- Document section:

AUGUSTA — Before any program leaps into the national spotlight — like the University of Maine men’s ice hockey team did in 1993 when it won an NCAA championship — there is always a starting point.

Eric Weinrich was a key cog in the Black Bears ascension in the mid- to late-1980s, playing in 83 games over three seasons before moving on to the National Hockey League after the 1987-88 season.

“Eric was a great player at Maine and obviously fashioned a tremendous NHL career,” current Maine coach Red Gendron said. “More important than anything else it’s his quality as a human being. That goes all the way back to his family and being raised in Maine and Maine values.”

On Saturday at the Augusta Civic Center, Weinrich was one of nine inductees to the Maine Sports Hall of Fame along with William “Bill” Alfond, Anna Goodale, Roger Levesque, Peter Carlisle, Amy Winchester, Glenn Dumont, Marcie Lane Schulenberg and Rob Pendergist.

“It’s probably one of the nicest honors any Maine person could accept,” Weinrich, who lived in Poland, Rumford and Gardiner growing up before attending North Yarmouth Academy, said. “If you look at the list of the athletes in Maine, especially the list of inductees here, it’s quite the accomplished group of people. It’s just an honor to be included with them.”

Weinrich played 17 seasons in the NHL as a defenseman, yet on Sunday he was amongst a group of individuals from Maine who have also risen to the top in athletics.

“To read the accomplishments of all these people is just unbelievable what they’ve done,” Schulenberg, a 1989 graduate of Cony High School, said. “The hard work and stuff that they’ve put in in sports is incredible.”

Schulenberg was a standout basketball player for the Rams and, though standing just 5-feet, 2-inches tall, she was known for her tenacity and toughness. In her four years at Cony, the team went 83-4 and won a pair of Gold Balls, the first two for 2014 Hall inductee coach Paul Vachon.

- Exercise instructions:
**a)** Say whether each statement agrees with the Maine Sports Hall of Fame article, answering yes or no and quoting the words that decide it: (i) Weinrich played 83 games over three seasons at Maine; (ii) Weinrich spent 15 seasons in the NHL; (iii) Schulenberg graduated from Cony High School in 1989.
**b)** Pick up the Maine Sports Hall of Fame article after its final sentence and keep writing it.
The data that comes after this point isn't needed for anything here.

- Excerpted data:
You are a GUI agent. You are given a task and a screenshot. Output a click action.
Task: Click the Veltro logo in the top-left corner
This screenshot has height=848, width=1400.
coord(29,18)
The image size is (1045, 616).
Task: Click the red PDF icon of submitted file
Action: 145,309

...

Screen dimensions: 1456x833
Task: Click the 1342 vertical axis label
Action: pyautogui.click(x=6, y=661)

- Responses:
**a)**
(i) Yes: "playing in 83 games over three seasons"
(ii) No: "Weinrich played 17 seasons in the NHL as a defenseman"
(iii) Yes: "a 1989 graduate of Cony High School"

**b)**
“He was just a fantastic coach. He really cared about his players,” Schulenberg said. “He taught us the fundamentals and he taught us about the game. He also cared about us as people and wanted us to succeed in life.”

Schulenberg — who was also a standout field hockey and softball player — went on to play basketball at Boston University, ultimately transferring to finish her career at the University of New Hampshire.

Schulenberg said in addition to being humbled by the honor, she was also happy to meet Levesque, a star soccer, basketball and baseball player at Falmouth High School.

After graduation, Levesque had a standout tenure at Stanford University and went on to have a very productive 10-year career with Major League Soccer’s Seattle Sounders.

“It’s so special,” Levesque said. “I don’t make it back to Maine as often as I would like to. For this event, to be a part of that with all these amazing athletes, all the way from the scholar athletes, all the way up to these people who are legends in Maine athletics and done so much for the sport, it’s really exciting.”

While Levesque wishes he made it back to his home state more, Dumont never really left. Dumont was a star football player at Winslow High School in the mid-1960s who went on to have one of the greatest careers a running back has ever had at American International College.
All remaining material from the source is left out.